The Lees’ Baton Rouge home received 18 inches of water in the August 2016 flood. Once the water receded, Don and his wife, Marie, acted quickly to get their home habitable.

“Four days after it flooded we were able to get everything out, including floors and sheetrock,” he says. “We had it completely dried out in about eight days.”

Lee says he and his wife were fortunate to have friends, family and some contractors who helped with the work necessary to move back in.

Lee learned about the Restore Louisiana Homeowner Assistance Program from TV and radio advertising. He and his wife chose reimbursement through the program because they had completed the bulk of their home repairs.

“My daughter took care of all the paperwork online for us,” he said. “Within a couple of weeks, two people from Restore Louisiana came out and looked at my home. In just a short period of time, we were approved.”

Lee encourages others to find out more about Restore Louisiana. “They are very professional, and I was pleased with our experience.”

Homeowner Spotlight: Lillie Gumm

BATON ROUGE, LA (WAFB) – A Baton Rouge homeowner is one step closer to closure almost a year after the historic 2016 flood.

Lillie Gumm invited Governor John Bel Edwards and First Lady Donna Edwards to tour her Park Forest home Monday afternoon and see the progress made by the Restore Louisiana program, which she says is almost 90 percent complete.

Gumm is one of the first people to sign up with the program and her home is the third one to be completed through the service.

“I mean, just in about three weeks, my house has been completely turned around and the whole process took about three months from start to finish,” said Gumm.

Gumm went with the state-managed option of the program, meaning just about everything from the walls to the counter tops and the cabinets were all done by state-hired contractors. She says it is the best decision she’s ever made. “They were so compassionate, it brought tears to my eyes because they were sensitive to what I had gone through,” said Gumm.

As the anniversary of the historic flood approaches, the governor admits he is not satisfied with the speed of the effort, but wants critics to know they are working hard.

“There’s a lot of things that we can do better. I can do a better job. People who work for me can do a better job and the federal bureaucracy can be re-examined and streamlined as well,” said Edwards.

While Gumm is a success story, there are still many people out there who have not filled out the survey. It’s something Edwards and Gumm say needs to change now.

“We’ve had about 37,000 people take surveys, but we know that there are thousands more who need to and that starts the process which will determine your eligibility,” said Edwards.

“Please sign up without delay,” Gumm added. “Sign up right away.”

Crews still have to complete a few more days worth of work before they are done, but Gumm says she’s 100 percent satisfied with what they have already finished.
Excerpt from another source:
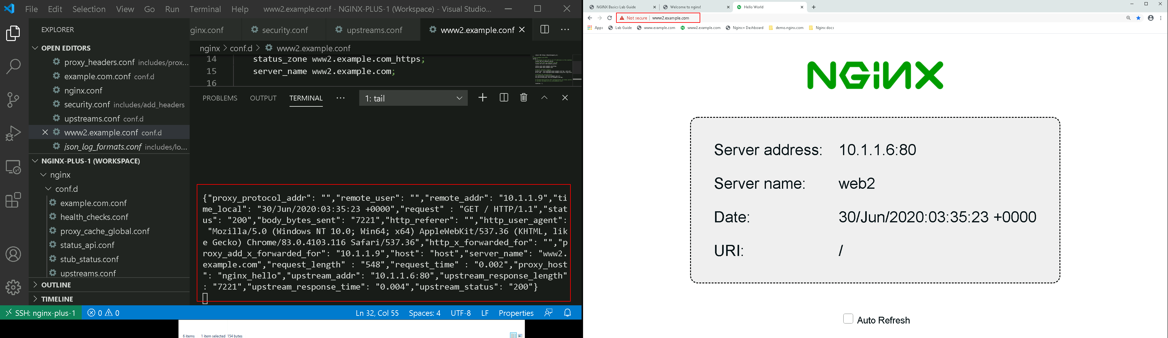Viewport: 1168px width, 338px height.
Task: Open the Terminal menu
Action: click(x=205, y=9)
Homeowner Spotlight: The Shelmires

BATON ROUGE, La. — Alfred Shelmire has lived on the same street in the Brownsfield community of East Baton Rouge Parish for 23 years.

“It’s not as quiet as when I first moved in,” he says. “Mine was one of the first homes here. There have been a lot more built since then.”

The Shelmires’ home is the first on their street to be renovated through the Restore Louisiana Homeowner Assistance Program after more than three feet of water inundated their home during the 2016 August flood. “Restore Louisiana is a great program that relieved the financial burden of rebuilding our home,” he says. “Even though we lost some material possessions, our faith in God remains strong.”

“Everybody with the Restore Louisiana program has been very nice,” says Charlene Shelmire, Alfred’s wife. “The paperwork process was easy and efficient – the survey, application for assistance and the caseworker pre-reconstruction interview.”

Mrs. Shelmire says neighbors kept tabs on the renovations, often peeking in on the progress.

The Shelmires opted for state-managed construction solution. They finalized their award amount on June 28. Installation of their new appliances, countertops, carpeting and more was completed by mid- July.

Mr. Shelmire says there are still other homes on his street that need to be restored, and he’s glad to be one of the first to be served by Restore Louisiana.

“We would like to first thank God for carrying us through this tough experience, Gov. John Bel Edwards, the Restore Louisiana Program and the construction companies who collaborated on this project to help flood victims get back in their homes,” says Shelmire.